Department of Community Safety

Department overview
- Formed: 2009
- Preceding agencies: Department of Emergency Services; Department of Corrective Services;
- Dissolved: 2013
- Jurisdiction: Queensland
- Headquarters: Kedron, Brisbane
- Minister responsible: Jack Dempsey, Minister for Police and Community Safety;

= Department of Community Safety =

Queensland state government department

The Department of Community Safety was a Queensland Government department established in March 2009 and dissolved in 2015. The department formed from a merger of the former Department of Emergency Services and the Department of Corrective Services. It was headquartered at Kedron in Brisbane.

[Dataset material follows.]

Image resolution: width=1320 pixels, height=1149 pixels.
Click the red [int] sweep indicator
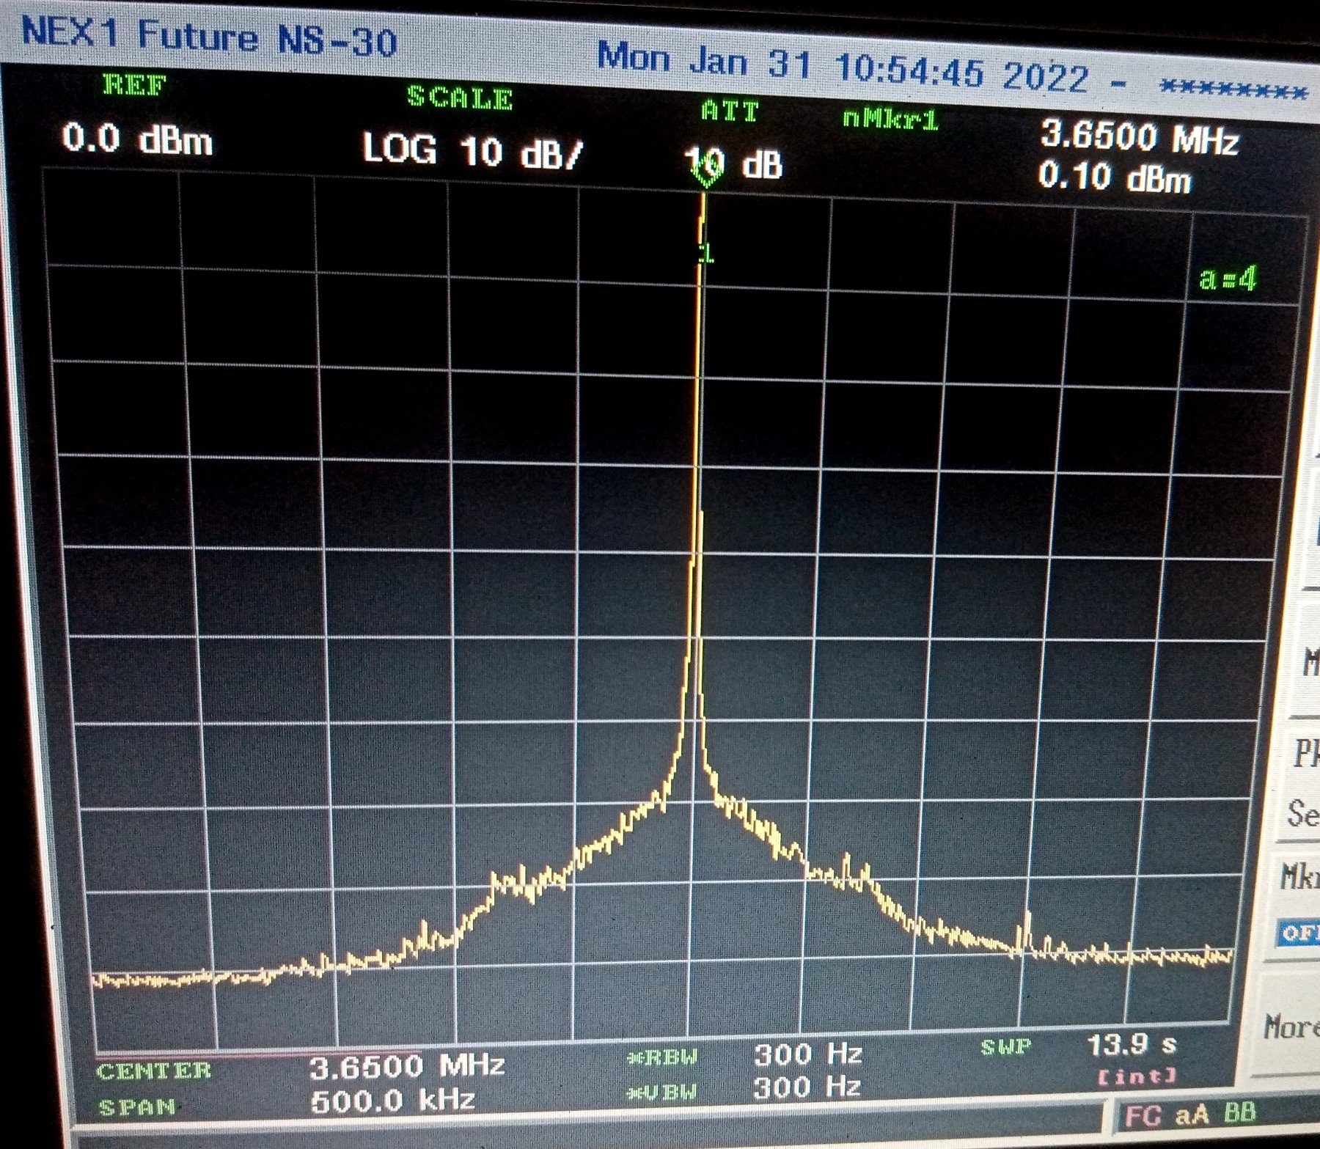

It consisted of the Queensland Fire and Rescue Service, Emergency Management Queensland, the Queensland Corrective Services, and the Queensland Ambulance Service.

== Functions ==
The Department of Community Safety was responsible for providing front line services in law enforcement, emergency services, and other community safety services.

== Dissolution ==
On the 1 November 2013, the Department of Community Safety was renamed the Public Safety Business Agency and had various functions transferred to other departments and agencies. The Queensland Fire and Rescue Service and Emergency Management Queensland were merged to become the Queensland Fire and Emergency Services. Disaster resilience and recovery programs were transferred to the Department of Local Government, Community Recovery and Resilience. Queensland Corrective Services was assigned to the Department of Justice and Attorney-General.

== Awards ==
The Department of Community Safety along with the Queensland Police Service established the 2010-2011 Queensland Flood and Cyclone Citation.